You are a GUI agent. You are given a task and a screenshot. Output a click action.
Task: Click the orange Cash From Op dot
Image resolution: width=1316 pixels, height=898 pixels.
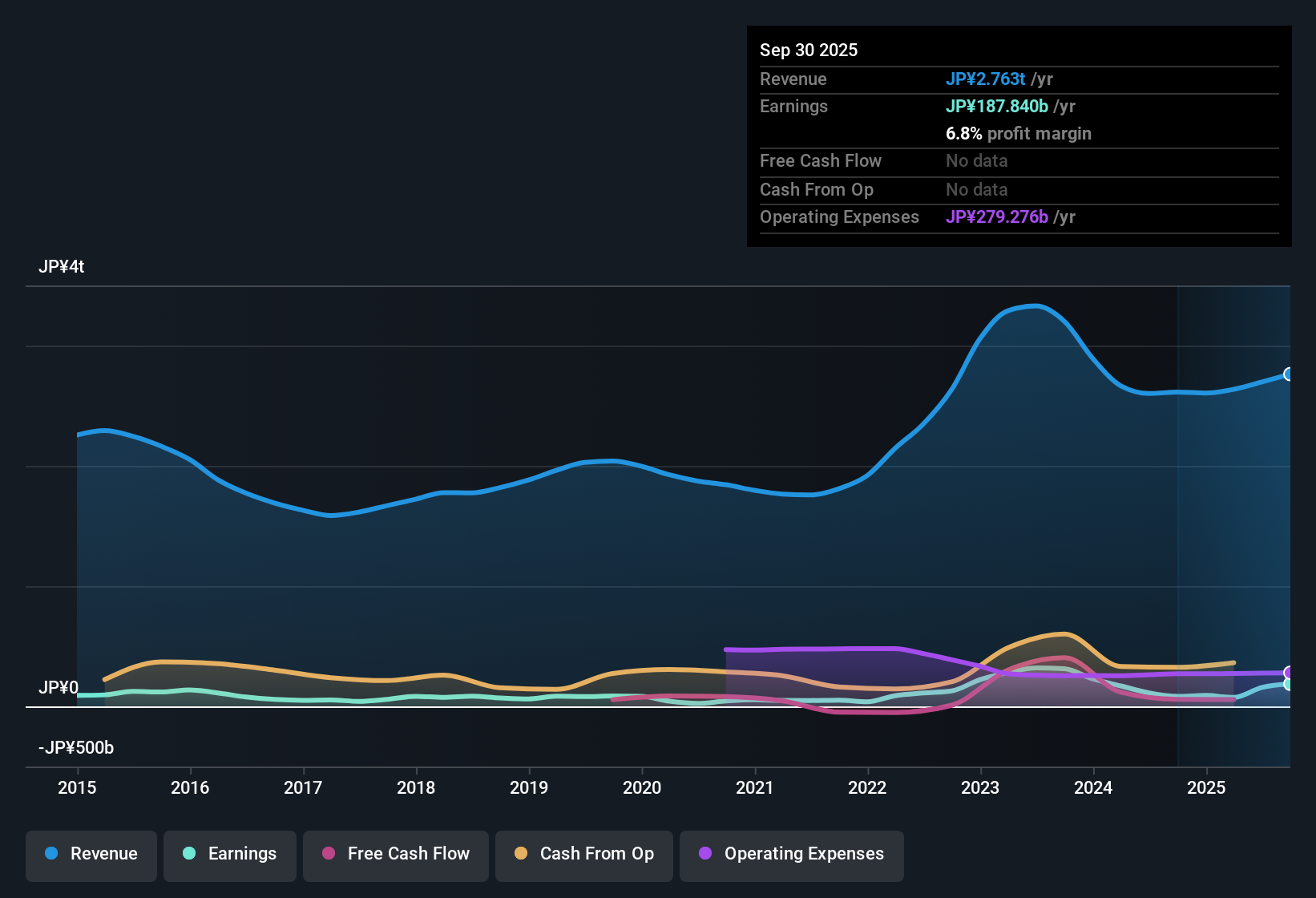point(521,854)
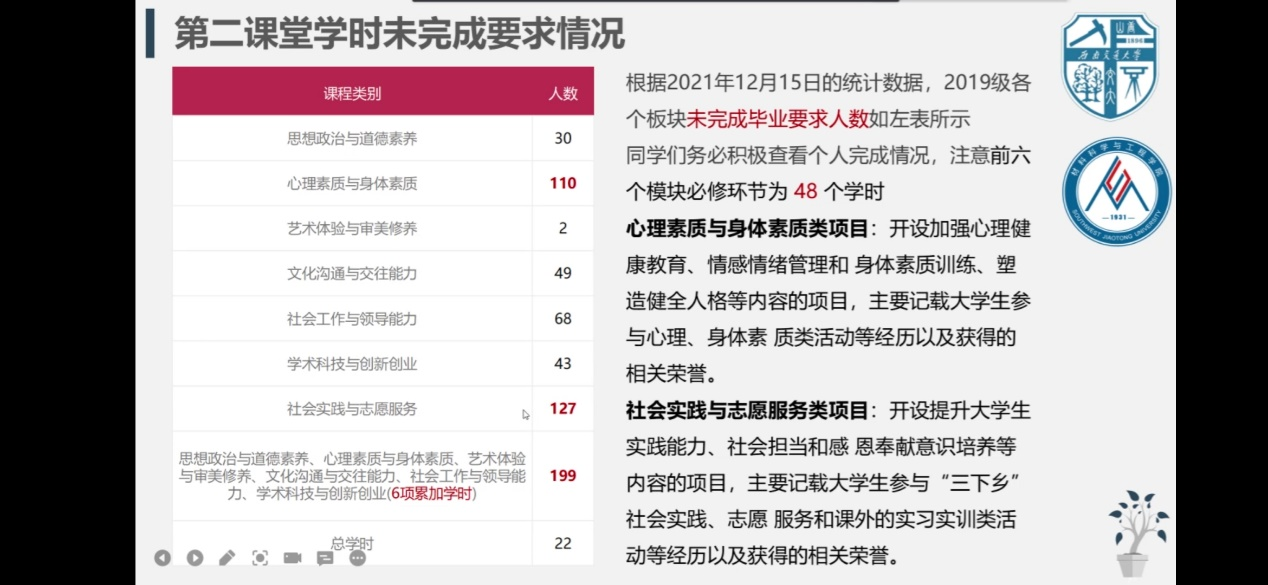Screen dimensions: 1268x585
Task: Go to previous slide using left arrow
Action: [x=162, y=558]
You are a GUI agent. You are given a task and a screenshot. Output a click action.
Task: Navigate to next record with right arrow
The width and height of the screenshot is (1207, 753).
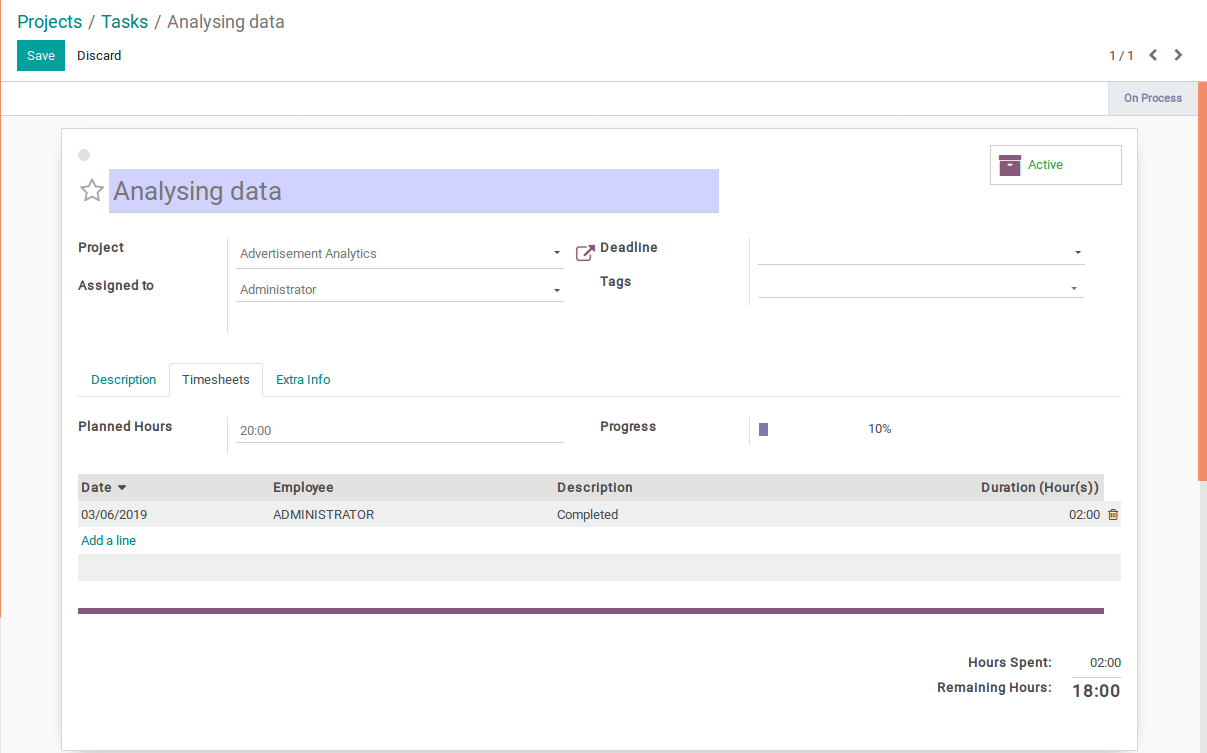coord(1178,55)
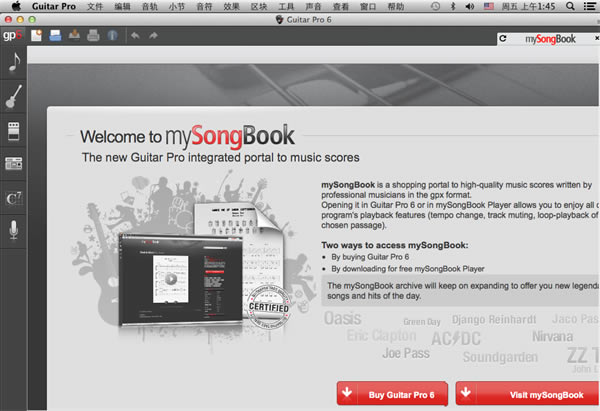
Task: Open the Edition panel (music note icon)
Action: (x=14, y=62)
- - - - - - -
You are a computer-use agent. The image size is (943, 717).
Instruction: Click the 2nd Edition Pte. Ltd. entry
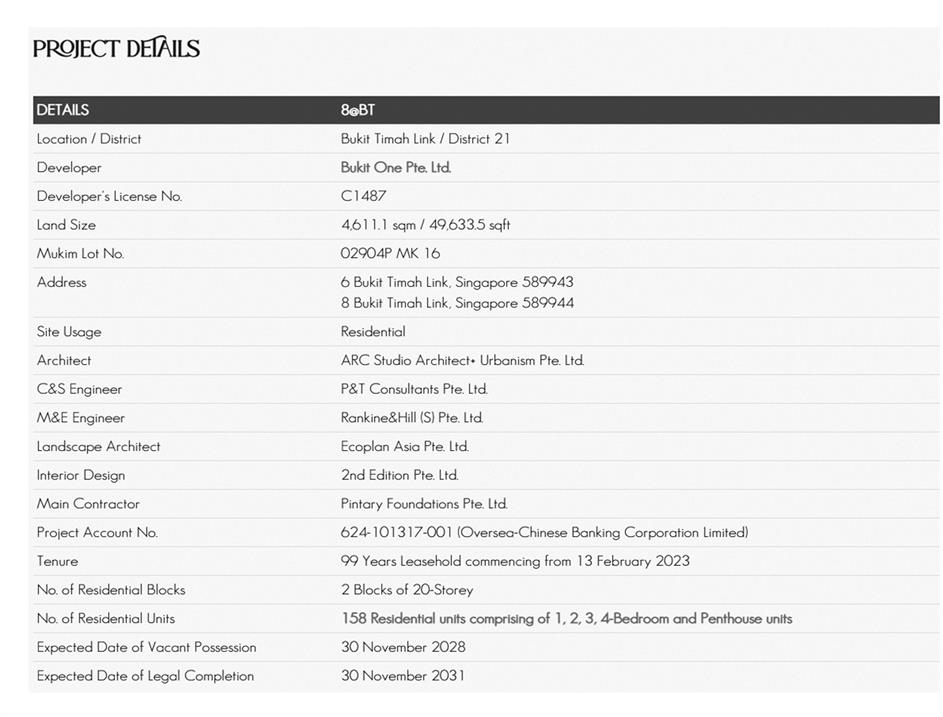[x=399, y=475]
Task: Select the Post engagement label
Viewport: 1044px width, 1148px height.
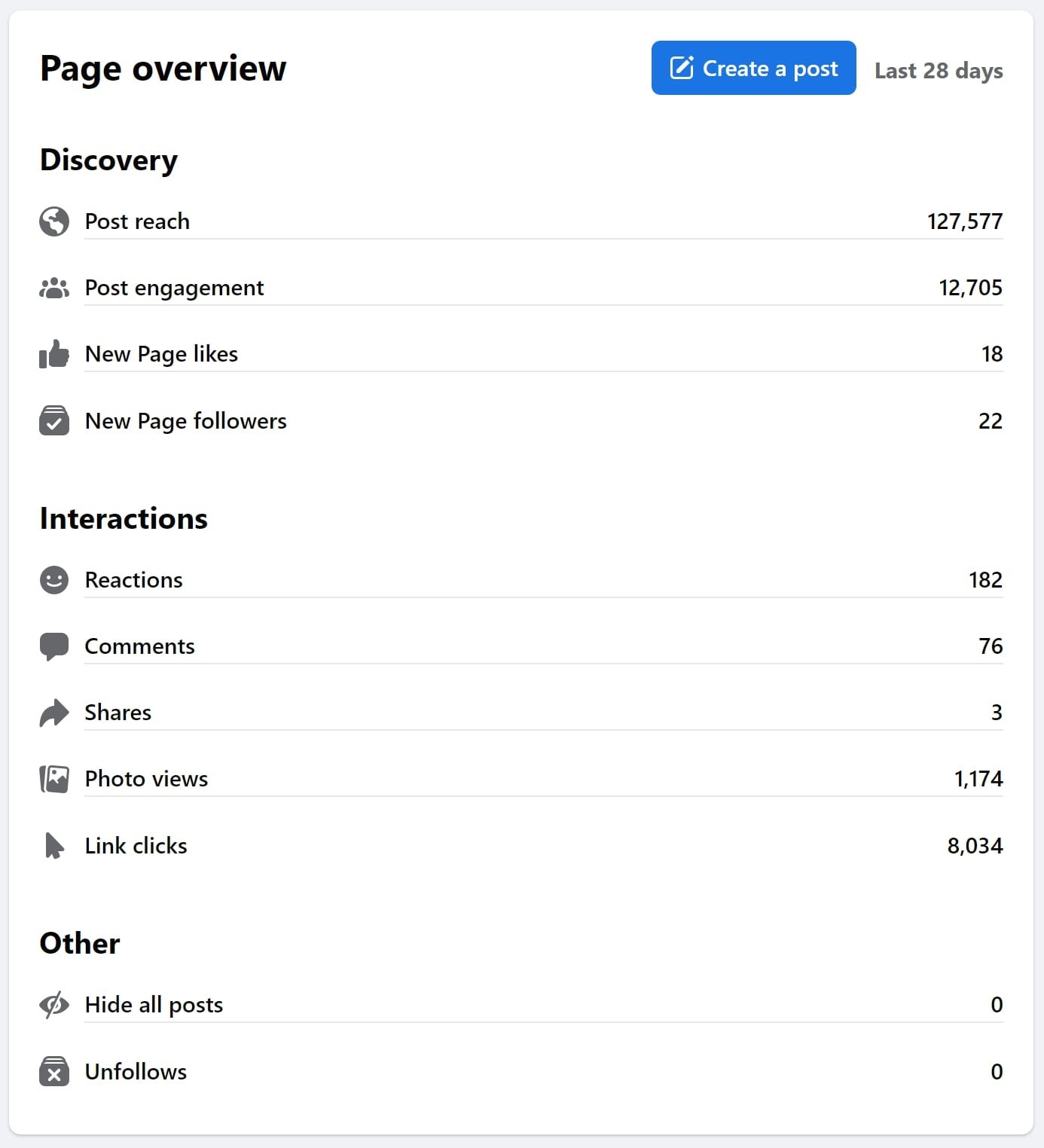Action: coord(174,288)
- - - - - - -
How many lines in the rows above contain the word "arrow"? Reply with the number only.

2